Counting only lines that contain the word "will", state the total for the listing below and nothing else.

***** Exercise data

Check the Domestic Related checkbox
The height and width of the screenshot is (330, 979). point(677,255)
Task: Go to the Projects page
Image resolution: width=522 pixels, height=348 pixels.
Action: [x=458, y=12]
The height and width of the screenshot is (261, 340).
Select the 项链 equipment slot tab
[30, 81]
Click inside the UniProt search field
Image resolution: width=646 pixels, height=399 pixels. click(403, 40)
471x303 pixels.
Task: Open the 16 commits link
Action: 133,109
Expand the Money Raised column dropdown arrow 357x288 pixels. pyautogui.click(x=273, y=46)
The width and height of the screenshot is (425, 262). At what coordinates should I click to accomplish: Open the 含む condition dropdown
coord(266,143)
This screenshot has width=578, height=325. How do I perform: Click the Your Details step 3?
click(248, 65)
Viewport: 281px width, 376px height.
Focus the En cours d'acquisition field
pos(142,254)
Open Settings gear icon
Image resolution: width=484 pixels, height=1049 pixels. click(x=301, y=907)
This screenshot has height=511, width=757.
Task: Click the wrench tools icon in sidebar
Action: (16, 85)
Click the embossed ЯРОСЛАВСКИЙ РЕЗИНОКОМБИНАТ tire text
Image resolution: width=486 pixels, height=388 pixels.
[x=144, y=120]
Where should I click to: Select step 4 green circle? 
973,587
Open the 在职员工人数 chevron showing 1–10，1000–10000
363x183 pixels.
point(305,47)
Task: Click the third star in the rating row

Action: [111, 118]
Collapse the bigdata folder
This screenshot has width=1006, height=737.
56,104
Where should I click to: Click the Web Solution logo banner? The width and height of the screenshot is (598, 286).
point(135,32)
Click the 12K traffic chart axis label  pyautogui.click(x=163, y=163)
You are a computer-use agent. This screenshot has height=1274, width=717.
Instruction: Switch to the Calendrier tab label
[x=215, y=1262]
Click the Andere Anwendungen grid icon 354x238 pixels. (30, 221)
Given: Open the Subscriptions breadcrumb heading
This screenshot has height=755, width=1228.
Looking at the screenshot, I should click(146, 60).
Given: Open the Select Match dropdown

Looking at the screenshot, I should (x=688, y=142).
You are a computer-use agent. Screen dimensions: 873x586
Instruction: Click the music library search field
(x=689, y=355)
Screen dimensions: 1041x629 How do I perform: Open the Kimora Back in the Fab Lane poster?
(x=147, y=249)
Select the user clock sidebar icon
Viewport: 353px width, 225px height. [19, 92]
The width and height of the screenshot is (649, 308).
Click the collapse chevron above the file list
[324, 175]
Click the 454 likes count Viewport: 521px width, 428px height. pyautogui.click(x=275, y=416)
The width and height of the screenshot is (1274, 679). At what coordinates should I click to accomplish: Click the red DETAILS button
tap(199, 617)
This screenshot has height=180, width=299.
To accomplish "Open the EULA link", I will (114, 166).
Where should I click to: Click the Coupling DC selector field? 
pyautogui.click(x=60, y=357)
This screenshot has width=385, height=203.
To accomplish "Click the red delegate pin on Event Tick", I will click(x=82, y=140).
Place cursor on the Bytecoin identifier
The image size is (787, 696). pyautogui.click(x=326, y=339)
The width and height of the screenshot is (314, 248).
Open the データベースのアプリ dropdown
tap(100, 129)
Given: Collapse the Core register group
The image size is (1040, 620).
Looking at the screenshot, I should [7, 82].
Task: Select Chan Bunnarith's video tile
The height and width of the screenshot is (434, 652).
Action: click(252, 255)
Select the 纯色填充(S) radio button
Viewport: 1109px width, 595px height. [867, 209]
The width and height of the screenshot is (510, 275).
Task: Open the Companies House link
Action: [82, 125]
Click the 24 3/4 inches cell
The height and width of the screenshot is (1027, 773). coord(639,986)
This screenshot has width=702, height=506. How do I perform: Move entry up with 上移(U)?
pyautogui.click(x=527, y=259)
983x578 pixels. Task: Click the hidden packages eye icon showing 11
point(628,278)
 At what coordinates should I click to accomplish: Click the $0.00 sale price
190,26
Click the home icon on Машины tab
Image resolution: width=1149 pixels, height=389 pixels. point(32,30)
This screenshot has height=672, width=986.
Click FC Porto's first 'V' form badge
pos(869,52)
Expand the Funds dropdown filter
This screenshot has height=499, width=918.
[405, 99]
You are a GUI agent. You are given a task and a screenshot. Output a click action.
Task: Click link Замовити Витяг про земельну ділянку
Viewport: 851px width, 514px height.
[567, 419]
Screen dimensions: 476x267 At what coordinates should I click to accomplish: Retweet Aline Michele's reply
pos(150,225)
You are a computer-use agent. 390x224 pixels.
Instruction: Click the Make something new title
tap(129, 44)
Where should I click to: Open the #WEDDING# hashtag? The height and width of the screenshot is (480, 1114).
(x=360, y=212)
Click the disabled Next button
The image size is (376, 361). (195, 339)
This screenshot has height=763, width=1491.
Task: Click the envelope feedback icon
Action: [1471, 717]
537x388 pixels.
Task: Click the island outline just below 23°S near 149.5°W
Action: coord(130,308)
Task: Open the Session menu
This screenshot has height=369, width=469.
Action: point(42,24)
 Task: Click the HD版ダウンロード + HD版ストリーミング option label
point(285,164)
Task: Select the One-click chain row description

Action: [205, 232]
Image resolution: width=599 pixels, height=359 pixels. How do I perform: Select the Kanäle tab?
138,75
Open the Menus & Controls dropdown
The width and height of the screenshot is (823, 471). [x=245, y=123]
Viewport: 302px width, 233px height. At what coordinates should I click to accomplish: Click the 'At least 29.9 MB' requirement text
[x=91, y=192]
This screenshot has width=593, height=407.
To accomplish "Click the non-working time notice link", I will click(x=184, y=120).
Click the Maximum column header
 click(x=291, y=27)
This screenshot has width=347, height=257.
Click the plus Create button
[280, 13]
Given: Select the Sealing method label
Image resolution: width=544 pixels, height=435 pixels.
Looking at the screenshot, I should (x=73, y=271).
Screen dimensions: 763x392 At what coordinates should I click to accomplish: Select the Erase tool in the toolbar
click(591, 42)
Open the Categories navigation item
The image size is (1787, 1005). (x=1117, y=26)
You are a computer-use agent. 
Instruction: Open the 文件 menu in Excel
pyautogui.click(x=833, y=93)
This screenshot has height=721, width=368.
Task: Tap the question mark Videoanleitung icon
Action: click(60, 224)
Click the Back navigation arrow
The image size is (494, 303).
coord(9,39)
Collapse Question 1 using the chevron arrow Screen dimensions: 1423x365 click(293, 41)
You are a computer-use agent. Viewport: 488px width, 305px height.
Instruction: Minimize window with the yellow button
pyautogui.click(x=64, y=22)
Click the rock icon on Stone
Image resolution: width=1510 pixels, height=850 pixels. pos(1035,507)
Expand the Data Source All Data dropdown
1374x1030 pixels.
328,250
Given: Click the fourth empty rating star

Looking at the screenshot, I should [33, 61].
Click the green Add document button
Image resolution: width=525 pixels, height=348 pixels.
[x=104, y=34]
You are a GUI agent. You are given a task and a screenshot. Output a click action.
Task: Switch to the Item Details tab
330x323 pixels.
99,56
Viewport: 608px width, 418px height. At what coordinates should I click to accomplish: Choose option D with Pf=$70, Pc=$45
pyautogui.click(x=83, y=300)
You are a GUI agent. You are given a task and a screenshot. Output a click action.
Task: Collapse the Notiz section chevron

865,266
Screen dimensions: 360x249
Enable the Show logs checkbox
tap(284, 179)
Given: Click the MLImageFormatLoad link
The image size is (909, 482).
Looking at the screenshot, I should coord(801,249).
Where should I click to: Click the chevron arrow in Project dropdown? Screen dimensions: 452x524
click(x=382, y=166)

**********

* **Exercise output**
3